Carte-lettre de Myriam Harry à Marguerite Audoux
Auteur(s) : Harry, Myriam
Description
- Réception de De la ville au moulin - Invitation pour l'été
- Voir la partie DESCRIPTION de la lettre 254
Texte
200 Bld Bineau, Neuilly.
200 Bld Bineau, Neuilly.
Ah, chère Amie, qu'il m'est doux, ce « souvenir affectueux » ! Je n'ai pas lu encore votre livre, puisque je reviens seulement de voyage, mais que je me réjouis de le faire quand j'aurai retrouvé le recueillement nécessaire à ce volume dont le titre est déjà une promesse de calme et de vie paisible ! J'aimerais tant aussi vous revoir un jour. Peut-être me direz-vous si, un jour d'été, une visite à Neuilly vous tenterait, mais hélas ! je n'ai plus d'auto pour vous envoyer chercher. J'ai par contre un adorable fils, un petit Bédouin ramené de Syrie[2] et qui vous lira même avant moi.
Merci encore, chère Amie, et gardez-moi votre souvenir comme je me le garde très affectueusement.
Myriam Harry
[1] Étant donné le début de date, et la probabilité d'un envoi, sur liste, de l'éditeur, il est quasi certain qu'il s'agit ici de 1926, le livre dont il est question étant De la ville au moulin « dont le titre est déjà une promesse de calme et de vie paisible ».
Notes
« Durant [son] séjour au Moyen‑Orient, un enfant fait étonnamment irruption dans la vie de Myriam [Harry] et d'Emile[1], «un petit émir ghassanide, aux grands yeux de houri». Myriam devient mère à l'âge où la plupart des femmes sont plutôt grands‑mères[2]. Âgé d'une dizaine d'années, l'enfant, Faouaz dont le nom signifie Porte‑Victoire, leur est confié pour un mois par son grand‑père, un cheikh localement très considéré, alors qu'ils séjournent loin des chaleurs de Beyrouth dans la région du Haourân. Il appartient à la tribu des Ghassanides, des princes d'Arabie du Sud que Pompée avait fait venir en Syrie et qui s'étaient convertis au christianisme. Eux seuls avaient pu garder leur foi lors de l'islamisation de la région, car «le nom de Ghassanide se trouve dans le Coran», précise Myriam. Ces chrétiens syriens avaient accueilli avec enthousiasme le mandat français dont ils attendaient beaucoup, réactivant par la même occasion des antagonismes locaux ancestraux. À la fin du mois, le cheikh revient en grande pompe et bruyante escorte rechercher son petit‑fils, offrant au couple moult moutons et cadeaux. Mais l'enfant, dont les parents ont été massacrés par les Druzes, s'est attaché à Myriam et Emile et ne veut plus les quitter. De leur côté, ils ont été séduits par sa grâce, ses talents de jeune chasseur et son habileté à modeler la glaise[3].. Le grand‑père les laisse emmener l'enfant en France. Le jeune Faouaz, appelé affectueusement Fafa, avait appris dès son plus jeune âge le français avec… un curé auvergnat arrivé, qui sait comment, auprès de l'évêque syrien. Il était un petit navire et Frère Jacques n'avaient pas de secrets pour lui ! Il peut ainsi être inscrit au lycée Pasteur de Neuilly sans difficulté lors du retour en France. À la mort du grand‑père, les époux Perrault‑Harry l'adoptent officiellement. »
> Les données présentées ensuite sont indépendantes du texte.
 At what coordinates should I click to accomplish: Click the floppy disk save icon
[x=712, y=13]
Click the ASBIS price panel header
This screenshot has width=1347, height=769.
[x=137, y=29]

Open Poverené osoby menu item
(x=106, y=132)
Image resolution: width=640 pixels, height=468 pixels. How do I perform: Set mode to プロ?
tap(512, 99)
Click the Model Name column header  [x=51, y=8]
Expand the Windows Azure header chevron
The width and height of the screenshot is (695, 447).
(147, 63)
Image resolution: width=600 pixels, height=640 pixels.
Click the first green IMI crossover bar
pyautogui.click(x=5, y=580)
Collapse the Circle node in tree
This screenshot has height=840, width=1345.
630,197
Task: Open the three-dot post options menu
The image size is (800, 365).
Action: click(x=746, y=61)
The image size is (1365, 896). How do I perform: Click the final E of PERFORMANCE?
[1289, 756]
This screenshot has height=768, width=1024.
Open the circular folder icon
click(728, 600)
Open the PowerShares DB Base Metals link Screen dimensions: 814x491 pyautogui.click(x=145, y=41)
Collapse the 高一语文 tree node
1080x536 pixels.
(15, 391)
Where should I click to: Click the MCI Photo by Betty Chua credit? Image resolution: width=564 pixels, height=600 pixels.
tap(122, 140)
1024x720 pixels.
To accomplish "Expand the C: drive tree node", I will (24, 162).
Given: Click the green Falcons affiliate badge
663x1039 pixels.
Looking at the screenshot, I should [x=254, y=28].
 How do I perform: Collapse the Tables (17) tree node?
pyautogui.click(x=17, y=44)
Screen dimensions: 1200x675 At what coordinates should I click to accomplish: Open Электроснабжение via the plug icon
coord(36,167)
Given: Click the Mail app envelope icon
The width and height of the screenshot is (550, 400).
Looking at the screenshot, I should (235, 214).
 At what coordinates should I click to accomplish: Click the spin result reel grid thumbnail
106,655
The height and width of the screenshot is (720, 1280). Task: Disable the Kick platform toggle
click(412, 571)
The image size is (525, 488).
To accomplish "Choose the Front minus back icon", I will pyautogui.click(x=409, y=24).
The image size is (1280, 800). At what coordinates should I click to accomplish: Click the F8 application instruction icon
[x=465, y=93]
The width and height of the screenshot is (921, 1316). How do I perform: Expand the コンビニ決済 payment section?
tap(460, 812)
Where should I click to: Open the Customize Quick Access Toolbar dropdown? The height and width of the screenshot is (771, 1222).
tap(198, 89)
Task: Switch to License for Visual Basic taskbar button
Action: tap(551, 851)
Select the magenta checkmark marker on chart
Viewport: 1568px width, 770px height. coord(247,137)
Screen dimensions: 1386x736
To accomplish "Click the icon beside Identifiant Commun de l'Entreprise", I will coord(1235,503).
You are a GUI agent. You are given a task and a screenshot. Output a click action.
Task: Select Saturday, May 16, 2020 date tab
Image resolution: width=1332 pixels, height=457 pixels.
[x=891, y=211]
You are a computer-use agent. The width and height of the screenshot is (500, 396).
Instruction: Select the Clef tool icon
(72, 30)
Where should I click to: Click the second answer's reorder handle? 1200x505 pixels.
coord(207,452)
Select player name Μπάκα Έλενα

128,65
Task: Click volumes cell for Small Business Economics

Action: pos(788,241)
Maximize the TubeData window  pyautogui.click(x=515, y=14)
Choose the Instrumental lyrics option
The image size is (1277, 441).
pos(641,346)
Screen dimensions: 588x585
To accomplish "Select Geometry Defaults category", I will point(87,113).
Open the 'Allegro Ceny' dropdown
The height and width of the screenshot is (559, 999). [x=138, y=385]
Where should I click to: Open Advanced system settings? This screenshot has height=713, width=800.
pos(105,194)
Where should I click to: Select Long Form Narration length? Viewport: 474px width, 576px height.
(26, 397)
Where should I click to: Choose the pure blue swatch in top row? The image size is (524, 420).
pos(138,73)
[Chombard‑Gaudin, Cécile, Une Orientale à Paris, Voyages littéraires de Myriam Harry, Maisonneuve & Larose, 2005, p. 147].
Aux dires de la biographe, que nous avons contactée, le petit Faouaz serait toujours en vie en 2006.
[1] Émile Perrault‑Harry, son mari, sculpteur animalier. Voir la note 4 de la lettre 254
[2] C'est‑à‑dire, en l'occurrence, à presque cinquante ans.